We did not observe any striking responses in brain gene expression patterns in APOEε4, Bin1+/−, and Cd2ap+/− mice based on the small subset of differentially expressed genes, as opposed to effects observed in the Clu−/− and Apoe−/− models (Table 2). Nor did we observe any mouse modules significantly driven by these perturbations alone. We note that these models were limited to heterozygous mutations in Bin1 and Cd2ap and astrocyte-specific expression of APOEε4. The latter limitation may be insufficient to capture the role of APOE variants in microglia and disease risk [55]. However, our human-mouse comparison revealed significant correlation of these mouse models with multiple human-derived AMP-AD co-expression modules. We interpret this as these models expression global changes relevant to human cases, while few individual gene expression changes are large enough to be captured by differential expression analysis. This may suggest region-specific and/or cell-specific signals that are diluted by our bulk whole-brain analysis.
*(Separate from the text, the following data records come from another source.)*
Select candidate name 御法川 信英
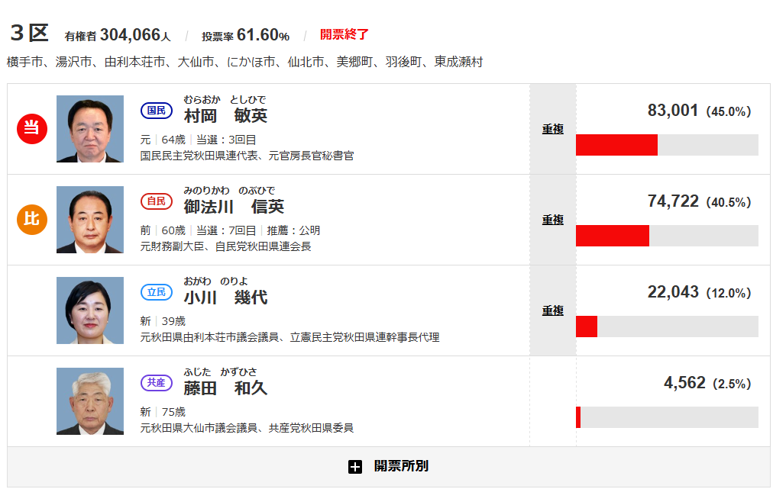Screen dimensions: 773x489 234,207
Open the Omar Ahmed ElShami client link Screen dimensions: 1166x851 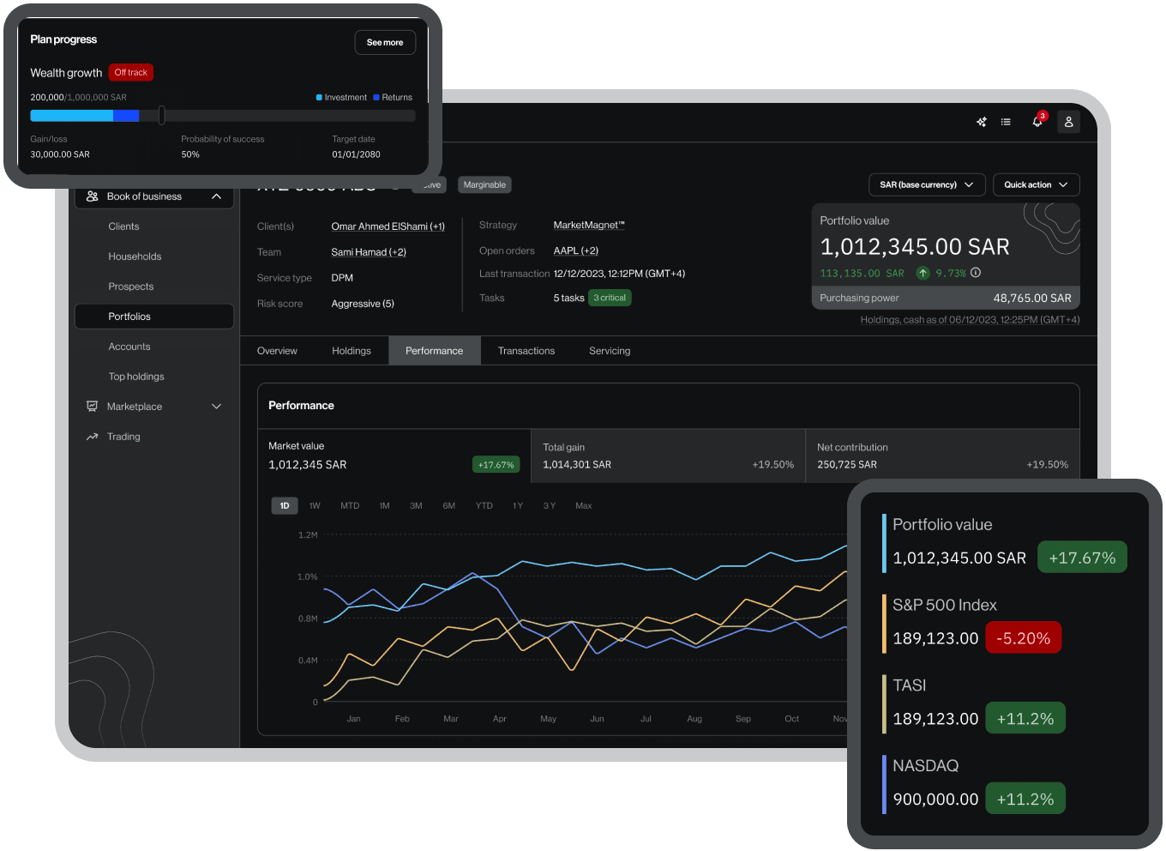388,226
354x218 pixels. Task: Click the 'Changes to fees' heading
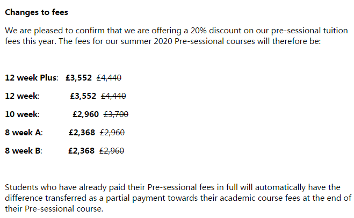[37, 12]
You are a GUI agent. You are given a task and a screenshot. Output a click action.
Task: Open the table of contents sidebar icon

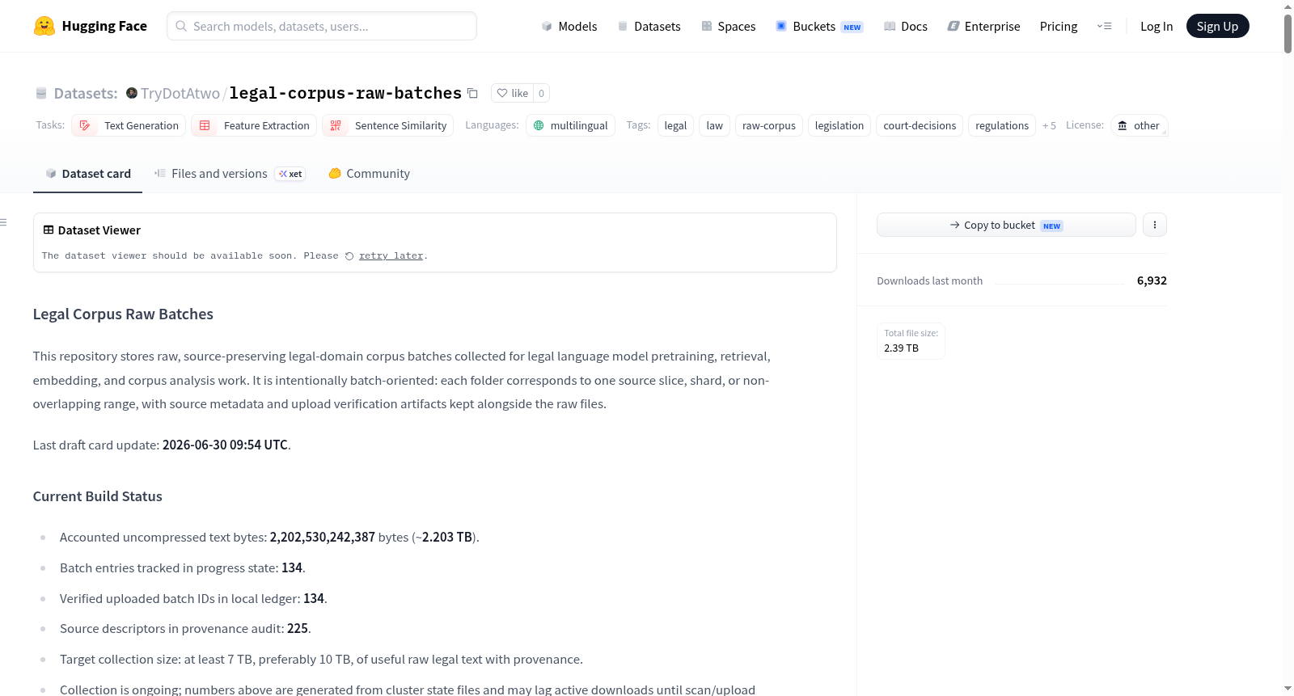coord(3,222)
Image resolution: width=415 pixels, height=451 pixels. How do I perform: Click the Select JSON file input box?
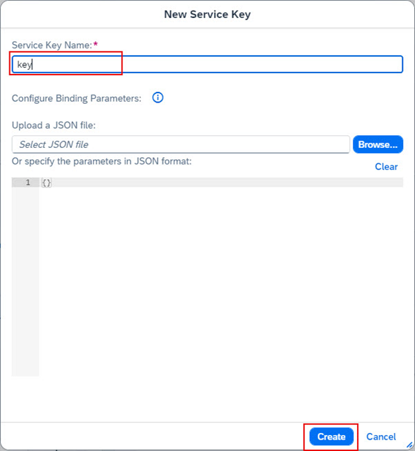coord(180,145)
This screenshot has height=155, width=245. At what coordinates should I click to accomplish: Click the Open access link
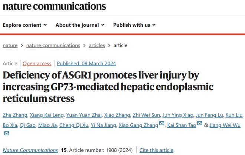click(37, 64)
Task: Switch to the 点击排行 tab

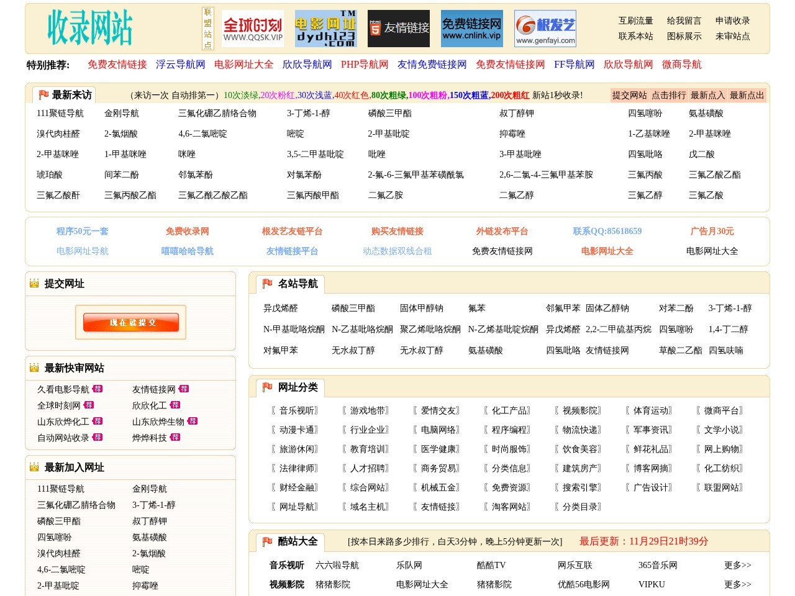Action: tap(668, 95)
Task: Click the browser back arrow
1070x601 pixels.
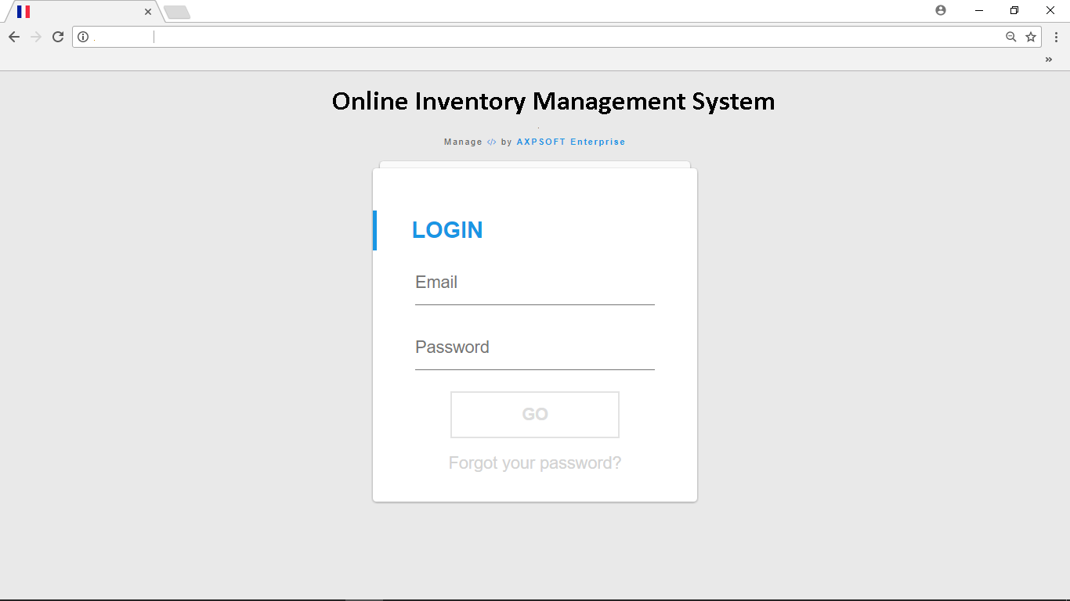Action: tap(14, 37)
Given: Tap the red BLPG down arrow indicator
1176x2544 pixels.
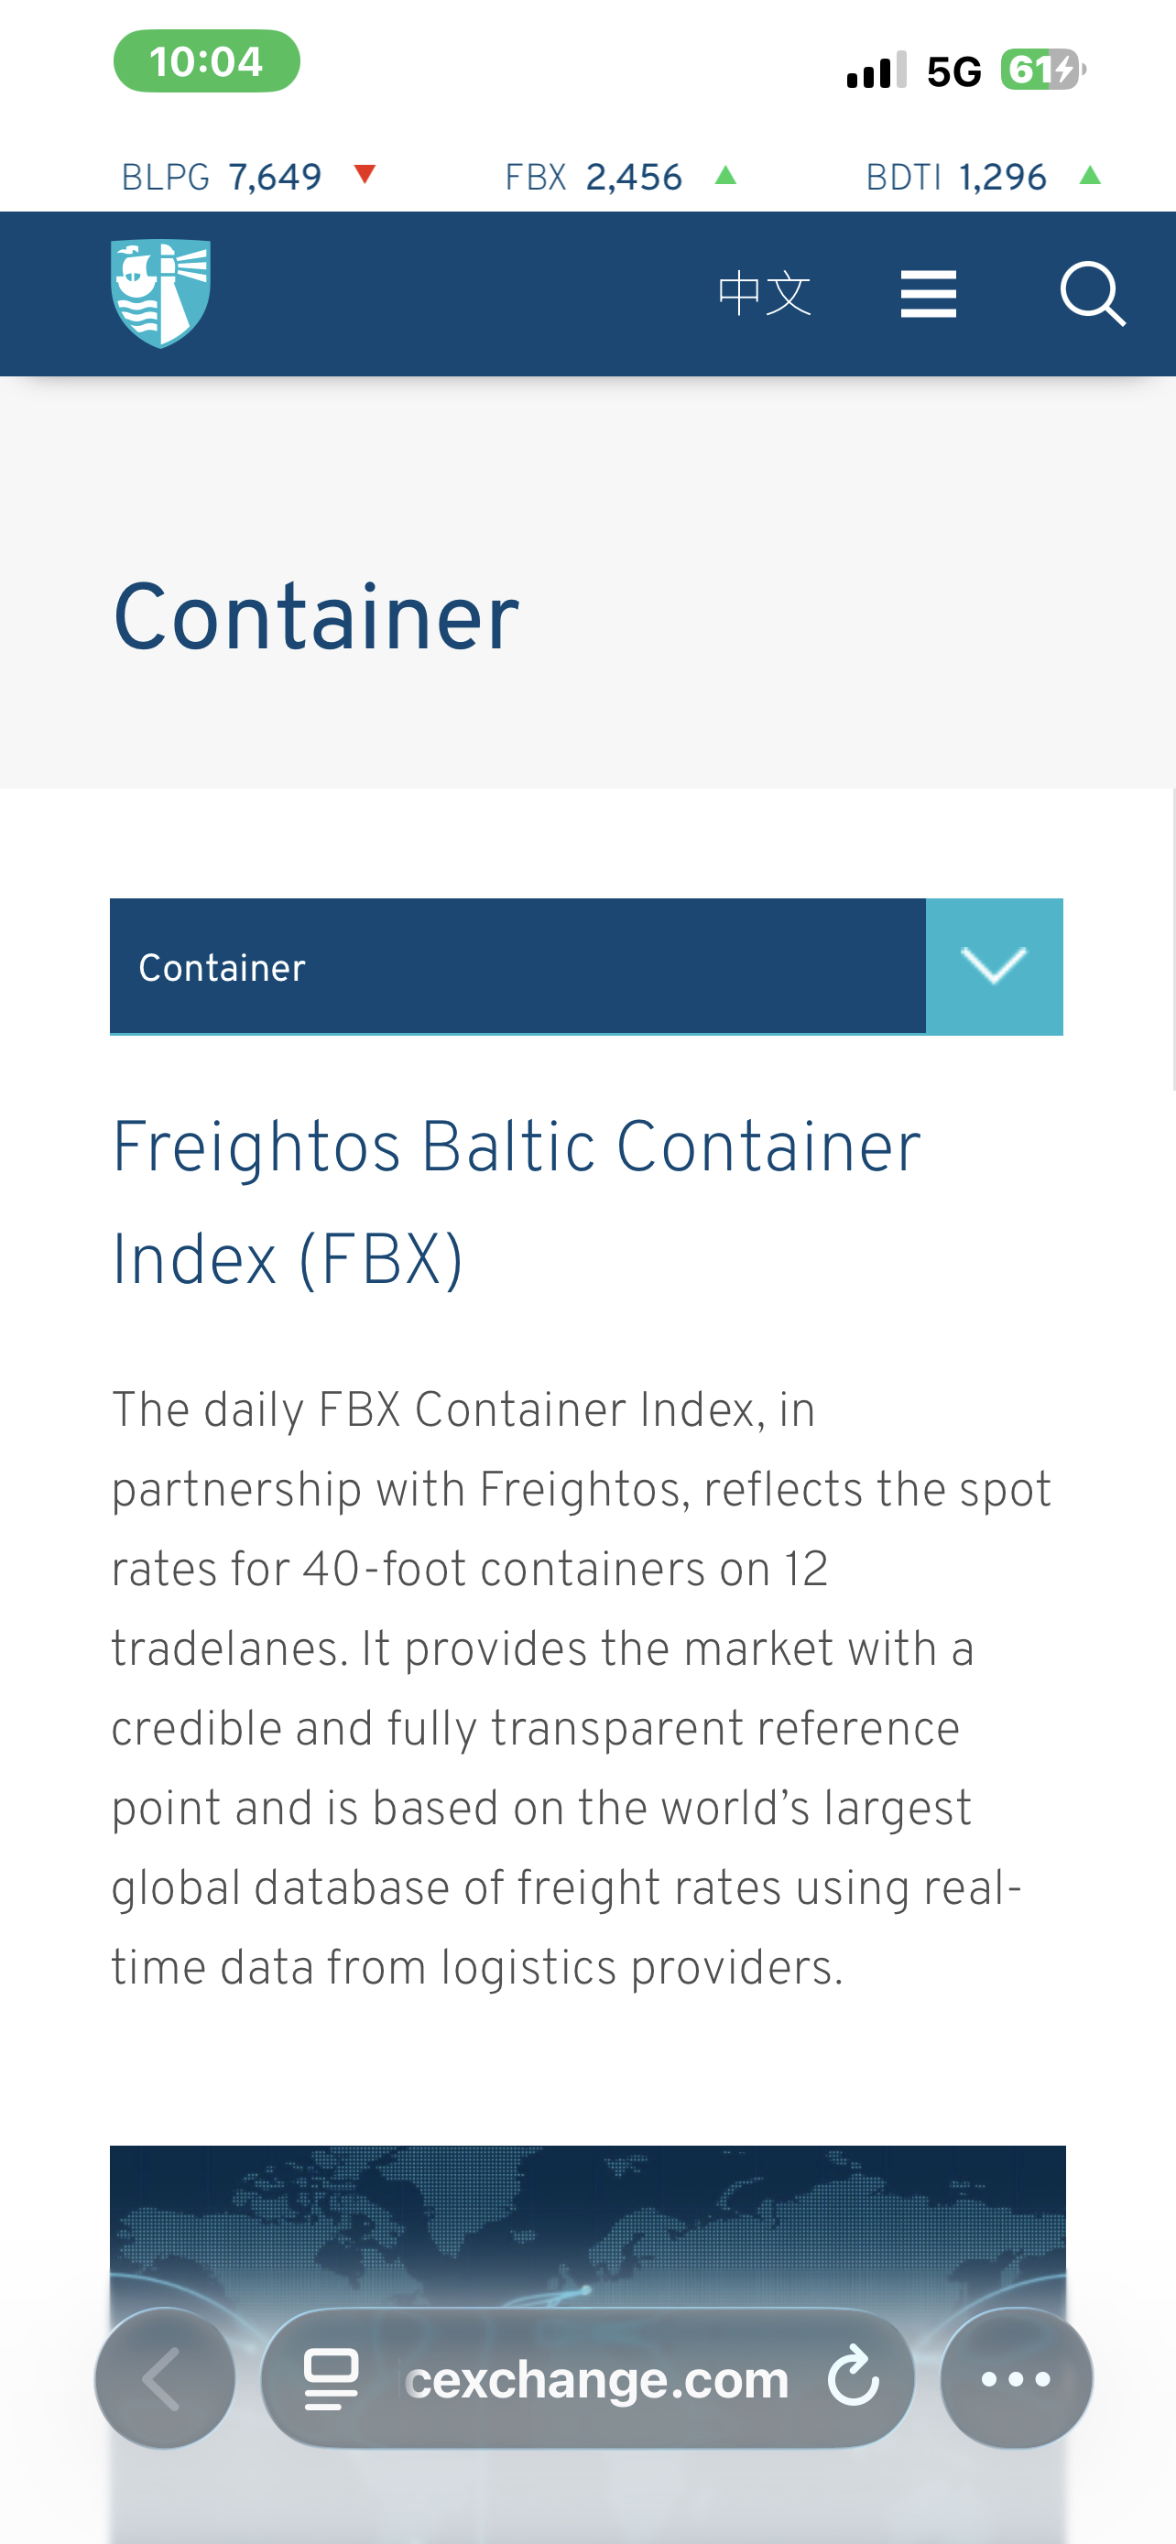Looking at the screenshot, I should point(364,175).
We have observed that Bin1+/− models were significantly associated with multiple AMP-AD co-expression modules, which in turn were enriched in immune response, inflammation, and synaptic functioning pathways, which is in concordance with other studies [56, 57]. Furthermore, Cd2ap+/− mice captured similar human AD signatures as Clu−/− mice, it may be due to their involvement in similar pathways like blood-brain carrier, and loss of function in Cd2ap may contribute to genetic risk of AD by facilitating age related blood-brain barrier breakdown [58]. In-depth investigation of the functional variants of these high-risk AD genes will be essential to evaluate their role in LOAD onset and progression.

The molecular mechanisms of AD driven by rare mutations in APP, PSEN1, and PSEN2 are relatively well understood, but the functional impact of LOAD associated risk factors still remain unclear. Although early-onset models have provided critical insights into amyloid accumulation, pathology, and clearance, they do not reflect the full transcriptomic signatures and complete neuropathology of LOAD. Indeed, the primary transcriptomic signatures from mice carrying major early-onset and late-onset genetic factors are distinct (Fig. 1b), although our functional analysis in the context of human disease modules also detected some common neuroimmune effects (Fig. 6). Many of these differences are likely due to the presence of amyloid deposition in APP/PS1 mice that drives gene expression signatures [22]. In this context, the common neuroimmune response suggests similar signatures arising in the absence of amyloid. It therefore remains unclear whether the relatively uncommon EOAD cases and the more common late-onset AD cases proceed through similar disease mechanisms. Understanding these distinctions motivates the development and characterization of new models for the late onset of AD. In this study, we have analyzed mice carrying alterations in LOAD candidate genes and found that different AD risk genes are associated with different AD-related pathways. Our approach provides a platform for further exploration into the causes and progression of LOAD by assessing animal models at different ages and/or with different combinations of LOAD risk variants. This study highlighted that implementing state-of-the-art approaches to generate and characterize LOAD-associated mouse models might be helpful to identify variants and pathways to understand complete AD mechanisms and ultimately develop effective therapies for AD.